A diferença visual reforça o apelo do projeto, já que o tratamento ocorre em estruturas abertas e integradas à paisagem, permitindo que o público observe a função ambiental de um parque desenhado para ir além do lazer.
Em vez de operar como uma obra invisível, o sistema transforma o próprio caminho da água em parte da experiência urbana, mostrando como drenagem, recuperação ambiental e uso público podem ocupar o mesmo espaço.
Projeto de Niterói ganhou visibilidade nacional
Fora de Niterói, os jardins filtrantes de Piratininga foram apresentados como exemplo em visita técnica ligada ao WRI Brasil, com representantes de dez municípios brasileiros interessados em soluções urbanas de baixo carbono e recuperação ambiental.
A experiência também passou a ser tratada como caso prático para cidades que estudam alternativas ao modelo tradicional de drenagem, especialmente em áreas onde rios, canais e lagoas recebem grande volume de água da chuva.
Reconhecimentos em premiações ligadas à sustentabilidade e cidades inteligentes ampliaram a visibilidade do parque, citado pela Prefeitura como vencedor de prêmios nacionais e internacionais em categorias relacionadas a desenvolvimento urbano sustentável, serviços ecossistêmicos, energia e meio ambiente.
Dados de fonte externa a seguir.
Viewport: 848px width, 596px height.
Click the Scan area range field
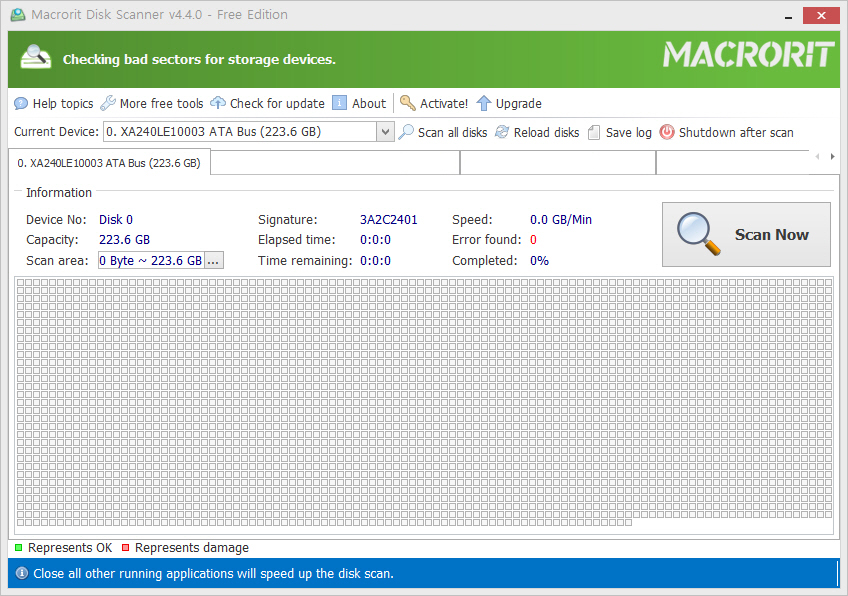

Apesar da complexidade técnica, o ponto central da história permanece simples: uma área pública à beira de uma lagoa passou a funcionar também como uma espécie de filtro urbano gigante.
A água da chuva, que antes seguiria mais rapidamente para o sistema lagunar levando parte da carga acumulada no caminho, agora atravessa estruturas desenhadas para reter, desacelerar e tratar esse fluxo antes do lançamento na Lagoa de Piratininga.
Ao reunir recuperação ambiental, drenagem urbana e lazer, o Parque Orla Piratininga mostra como uma obra visível ao cidadão pode assumir funções que vão além da paisagem e ajudam a proteger a qualidade da água.
Enquanto ciclovias, praças e mirantes atraem o público, os jardins filtrantes trabalham sobre um problema menos perceptível, mas decisivo para o futuro de rios, canais e lagoas em áreas urbanas brasileiras.
Você acha que outras cidades brasileiras deveriam transformar margens de rios, canais e lagoas em filtros naturais abertos ao público, unindo lazer, drenagem urbana e recuperação ambiental em um mesmo espaço?